Informatica Way: Metadata

Showing posts with label Metadata. Show all posts

Thursday, 23 December 2010

Leveraging Metadata in Informatica Workflow-Session/Analysis

We can leverage the metadata collected in the Informatica repository for many interesting analysis, few of the scenarios where I have leveraged the Informatica Metadata are as following.
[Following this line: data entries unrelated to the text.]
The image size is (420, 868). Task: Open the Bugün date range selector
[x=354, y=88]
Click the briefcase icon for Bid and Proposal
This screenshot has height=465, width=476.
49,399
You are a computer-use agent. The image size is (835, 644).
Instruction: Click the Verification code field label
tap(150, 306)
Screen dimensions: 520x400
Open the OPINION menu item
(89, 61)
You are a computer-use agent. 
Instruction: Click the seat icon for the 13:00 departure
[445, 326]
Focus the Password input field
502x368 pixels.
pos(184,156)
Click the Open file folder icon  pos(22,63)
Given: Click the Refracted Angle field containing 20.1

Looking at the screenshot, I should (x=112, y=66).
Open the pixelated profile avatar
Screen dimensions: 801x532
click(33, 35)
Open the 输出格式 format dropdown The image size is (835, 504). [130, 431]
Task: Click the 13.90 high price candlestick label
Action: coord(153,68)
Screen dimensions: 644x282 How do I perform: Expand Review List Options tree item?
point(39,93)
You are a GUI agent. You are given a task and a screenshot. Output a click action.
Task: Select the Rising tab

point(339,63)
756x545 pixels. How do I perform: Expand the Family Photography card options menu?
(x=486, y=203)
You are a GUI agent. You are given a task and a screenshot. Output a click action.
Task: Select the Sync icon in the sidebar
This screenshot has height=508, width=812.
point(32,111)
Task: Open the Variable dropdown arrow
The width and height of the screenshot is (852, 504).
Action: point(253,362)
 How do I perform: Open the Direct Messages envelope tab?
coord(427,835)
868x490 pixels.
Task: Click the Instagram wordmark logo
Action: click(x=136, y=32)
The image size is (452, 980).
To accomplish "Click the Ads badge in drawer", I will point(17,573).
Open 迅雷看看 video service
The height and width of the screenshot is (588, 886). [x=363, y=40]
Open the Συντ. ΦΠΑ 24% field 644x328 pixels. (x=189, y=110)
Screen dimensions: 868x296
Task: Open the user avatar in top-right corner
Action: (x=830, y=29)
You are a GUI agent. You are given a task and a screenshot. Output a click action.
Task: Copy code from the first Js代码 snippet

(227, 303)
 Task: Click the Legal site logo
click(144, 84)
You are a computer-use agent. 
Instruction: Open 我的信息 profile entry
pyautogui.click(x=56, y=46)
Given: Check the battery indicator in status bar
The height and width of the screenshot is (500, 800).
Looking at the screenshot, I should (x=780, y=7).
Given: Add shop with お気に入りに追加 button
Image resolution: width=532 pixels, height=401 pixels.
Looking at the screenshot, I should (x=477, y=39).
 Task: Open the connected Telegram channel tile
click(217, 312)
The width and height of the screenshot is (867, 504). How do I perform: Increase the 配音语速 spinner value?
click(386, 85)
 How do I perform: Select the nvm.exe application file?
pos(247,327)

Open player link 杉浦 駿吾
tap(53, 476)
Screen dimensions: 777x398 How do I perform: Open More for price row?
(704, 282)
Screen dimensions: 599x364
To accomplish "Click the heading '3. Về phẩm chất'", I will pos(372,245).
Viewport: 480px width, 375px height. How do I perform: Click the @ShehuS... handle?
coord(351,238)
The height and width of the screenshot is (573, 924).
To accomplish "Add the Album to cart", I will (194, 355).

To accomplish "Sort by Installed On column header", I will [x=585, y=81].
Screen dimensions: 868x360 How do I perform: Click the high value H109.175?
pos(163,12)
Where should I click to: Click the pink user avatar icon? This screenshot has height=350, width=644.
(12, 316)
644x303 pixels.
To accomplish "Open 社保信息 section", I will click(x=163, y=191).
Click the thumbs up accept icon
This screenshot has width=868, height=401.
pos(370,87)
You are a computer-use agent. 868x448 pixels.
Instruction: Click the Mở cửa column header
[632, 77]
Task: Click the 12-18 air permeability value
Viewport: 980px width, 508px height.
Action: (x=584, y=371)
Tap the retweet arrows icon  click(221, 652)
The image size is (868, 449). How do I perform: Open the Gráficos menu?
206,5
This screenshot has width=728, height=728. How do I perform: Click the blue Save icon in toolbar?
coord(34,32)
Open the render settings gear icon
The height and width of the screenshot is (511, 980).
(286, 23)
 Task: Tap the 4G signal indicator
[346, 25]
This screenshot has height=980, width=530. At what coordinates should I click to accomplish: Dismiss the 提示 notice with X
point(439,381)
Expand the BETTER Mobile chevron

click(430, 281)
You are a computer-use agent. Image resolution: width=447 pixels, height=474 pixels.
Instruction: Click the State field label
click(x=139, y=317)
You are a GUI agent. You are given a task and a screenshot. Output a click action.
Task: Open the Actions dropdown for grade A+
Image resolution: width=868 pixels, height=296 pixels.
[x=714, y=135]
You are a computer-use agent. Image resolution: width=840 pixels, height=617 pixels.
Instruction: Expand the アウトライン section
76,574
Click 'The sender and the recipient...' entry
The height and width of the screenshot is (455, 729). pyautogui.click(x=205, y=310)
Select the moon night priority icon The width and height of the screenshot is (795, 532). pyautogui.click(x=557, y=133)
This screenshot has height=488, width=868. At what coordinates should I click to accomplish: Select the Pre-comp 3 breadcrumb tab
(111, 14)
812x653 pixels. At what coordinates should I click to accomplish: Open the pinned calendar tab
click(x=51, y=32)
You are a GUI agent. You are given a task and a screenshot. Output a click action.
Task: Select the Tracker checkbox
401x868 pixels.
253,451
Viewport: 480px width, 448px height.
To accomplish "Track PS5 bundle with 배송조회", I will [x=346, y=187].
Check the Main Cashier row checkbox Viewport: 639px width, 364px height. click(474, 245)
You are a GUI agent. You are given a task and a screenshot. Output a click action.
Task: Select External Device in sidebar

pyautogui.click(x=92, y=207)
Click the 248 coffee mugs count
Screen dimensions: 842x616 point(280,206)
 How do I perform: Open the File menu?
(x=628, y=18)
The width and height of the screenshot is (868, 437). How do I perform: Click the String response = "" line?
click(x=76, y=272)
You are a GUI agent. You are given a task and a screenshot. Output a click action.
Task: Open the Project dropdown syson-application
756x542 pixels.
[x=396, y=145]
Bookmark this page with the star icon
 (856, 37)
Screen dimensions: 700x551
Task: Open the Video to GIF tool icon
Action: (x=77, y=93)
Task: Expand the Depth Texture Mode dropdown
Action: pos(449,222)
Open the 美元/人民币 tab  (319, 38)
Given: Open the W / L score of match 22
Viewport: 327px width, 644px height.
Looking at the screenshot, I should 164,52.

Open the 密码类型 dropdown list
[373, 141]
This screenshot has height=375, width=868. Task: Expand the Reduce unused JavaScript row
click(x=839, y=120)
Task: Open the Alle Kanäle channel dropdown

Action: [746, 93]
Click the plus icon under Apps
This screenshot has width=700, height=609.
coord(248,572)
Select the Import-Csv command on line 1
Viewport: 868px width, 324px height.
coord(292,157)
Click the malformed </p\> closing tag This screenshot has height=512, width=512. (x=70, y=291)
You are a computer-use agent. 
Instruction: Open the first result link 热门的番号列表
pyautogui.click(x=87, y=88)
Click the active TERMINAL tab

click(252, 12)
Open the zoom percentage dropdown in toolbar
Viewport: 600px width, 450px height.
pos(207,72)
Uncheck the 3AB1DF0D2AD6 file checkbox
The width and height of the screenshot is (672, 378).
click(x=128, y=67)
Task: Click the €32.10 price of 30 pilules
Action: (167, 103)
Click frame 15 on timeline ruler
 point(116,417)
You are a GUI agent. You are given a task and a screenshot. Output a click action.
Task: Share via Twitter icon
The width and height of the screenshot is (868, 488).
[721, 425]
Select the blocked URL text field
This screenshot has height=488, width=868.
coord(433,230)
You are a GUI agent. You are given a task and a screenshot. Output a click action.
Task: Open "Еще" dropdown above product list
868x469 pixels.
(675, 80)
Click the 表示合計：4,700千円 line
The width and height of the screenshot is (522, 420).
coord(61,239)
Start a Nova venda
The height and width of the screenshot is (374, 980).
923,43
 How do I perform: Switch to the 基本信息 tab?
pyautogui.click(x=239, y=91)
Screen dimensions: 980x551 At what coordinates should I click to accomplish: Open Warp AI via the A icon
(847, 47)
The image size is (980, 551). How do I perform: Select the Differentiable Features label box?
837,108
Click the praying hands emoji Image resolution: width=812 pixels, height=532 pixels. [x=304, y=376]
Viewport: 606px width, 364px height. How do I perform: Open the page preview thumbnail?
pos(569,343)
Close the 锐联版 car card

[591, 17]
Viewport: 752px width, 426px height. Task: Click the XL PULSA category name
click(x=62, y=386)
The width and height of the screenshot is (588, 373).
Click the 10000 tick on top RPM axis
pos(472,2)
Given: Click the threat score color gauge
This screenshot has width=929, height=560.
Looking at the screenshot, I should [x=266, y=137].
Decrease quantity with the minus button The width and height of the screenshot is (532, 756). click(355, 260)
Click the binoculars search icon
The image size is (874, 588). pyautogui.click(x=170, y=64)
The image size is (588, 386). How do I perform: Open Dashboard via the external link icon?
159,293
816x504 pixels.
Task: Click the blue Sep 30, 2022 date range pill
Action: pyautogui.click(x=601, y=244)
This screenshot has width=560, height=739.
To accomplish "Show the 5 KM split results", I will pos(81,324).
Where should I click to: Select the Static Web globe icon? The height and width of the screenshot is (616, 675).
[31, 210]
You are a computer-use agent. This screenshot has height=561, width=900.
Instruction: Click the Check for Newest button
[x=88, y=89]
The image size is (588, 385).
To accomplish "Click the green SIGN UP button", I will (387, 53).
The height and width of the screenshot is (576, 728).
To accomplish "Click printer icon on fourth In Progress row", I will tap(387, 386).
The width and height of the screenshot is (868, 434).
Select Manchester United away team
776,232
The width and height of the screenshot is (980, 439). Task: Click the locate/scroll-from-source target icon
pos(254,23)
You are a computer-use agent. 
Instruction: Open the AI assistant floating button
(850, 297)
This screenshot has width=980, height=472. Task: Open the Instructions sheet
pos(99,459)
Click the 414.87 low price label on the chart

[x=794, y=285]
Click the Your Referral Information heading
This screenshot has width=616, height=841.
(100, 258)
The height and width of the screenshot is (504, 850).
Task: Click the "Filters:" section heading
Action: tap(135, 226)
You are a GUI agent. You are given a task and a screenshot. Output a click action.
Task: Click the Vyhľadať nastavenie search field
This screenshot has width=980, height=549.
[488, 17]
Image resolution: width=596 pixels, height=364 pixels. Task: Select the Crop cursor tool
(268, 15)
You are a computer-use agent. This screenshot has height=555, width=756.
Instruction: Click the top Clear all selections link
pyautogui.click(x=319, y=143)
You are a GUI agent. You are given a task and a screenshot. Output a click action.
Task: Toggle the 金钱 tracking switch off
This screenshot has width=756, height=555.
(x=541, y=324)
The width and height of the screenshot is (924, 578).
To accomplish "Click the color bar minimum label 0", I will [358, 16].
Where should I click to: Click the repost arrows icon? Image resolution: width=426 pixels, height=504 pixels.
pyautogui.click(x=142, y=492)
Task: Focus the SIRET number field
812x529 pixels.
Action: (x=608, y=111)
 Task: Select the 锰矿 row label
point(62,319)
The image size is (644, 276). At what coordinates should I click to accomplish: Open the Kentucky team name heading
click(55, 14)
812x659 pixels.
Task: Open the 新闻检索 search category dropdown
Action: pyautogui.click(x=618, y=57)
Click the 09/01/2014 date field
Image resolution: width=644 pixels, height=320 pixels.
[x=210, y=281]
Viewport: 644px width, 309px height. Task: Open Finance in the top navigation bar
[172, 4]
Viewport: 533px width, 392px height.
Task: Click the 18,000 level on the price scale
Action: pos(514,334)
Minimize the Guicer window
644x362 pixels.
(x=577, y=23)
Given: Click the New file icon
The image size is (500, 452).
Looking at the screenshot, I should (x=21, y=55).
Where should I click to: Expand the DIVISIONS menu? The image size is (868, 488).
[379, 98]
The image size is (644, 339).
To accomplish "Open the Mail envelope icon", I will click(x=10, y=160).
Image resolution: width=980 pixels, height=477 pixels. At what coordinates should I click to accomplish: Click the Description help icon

This SQL Queries can be executed in Oracle database with no changes and requires little modification with other databases.

Failed Sessions

The following query lists the failed sessions. To make it work for the last ‘n’ days, replace SYSDATE-1 with SYSDATE – n

QUERY:

SELECT SUBJECT_AREA AS FOLDER_NAME,

SESSION_NAME,

LAST_ERROR AS ERROR_MESSAGE,

DECODE (RUN_STATUS_CODE,3,’Failed’,4,’Stopped’,5,’Aborted’) AS STATUS,

ACTUAL_START AS START_TIME,

SESSION_TIMESTAMP

FROM REP_SESS_LOG

WHERE RUN_STATUS_CODE != 1

AND TRUNC(ACTUAL_START) BETWEEN TRUNC(SYSDATE -1) AND TRUNC(SYSDATE)

RESULT:

Long running Sessions

The following query lists long running sessions. To make it work for the last ‘n’ days, replace SYSDATE-1 with SYSDATE – n

QUERY:

SELECT SUBJECT_AREA AS FOLDER_NAME,

SESSION_NAME,

SUCCESSFUL_SOURCE_ROWS AS SOURCE_ROWS,

SUCCESSFUL_ROWS AS TARGET_ROWS,

ACTUAL_START AS START_TIME,

SESSION_TIMESTAMP

FROM REP_SESS_LOG

WHERE RUN_STATUS_CODE = 1

AND TRUNC(ACTUAL_START) BETWEEN TRUNC(SYSDATE -1) AND TRUNC(SYSDATE)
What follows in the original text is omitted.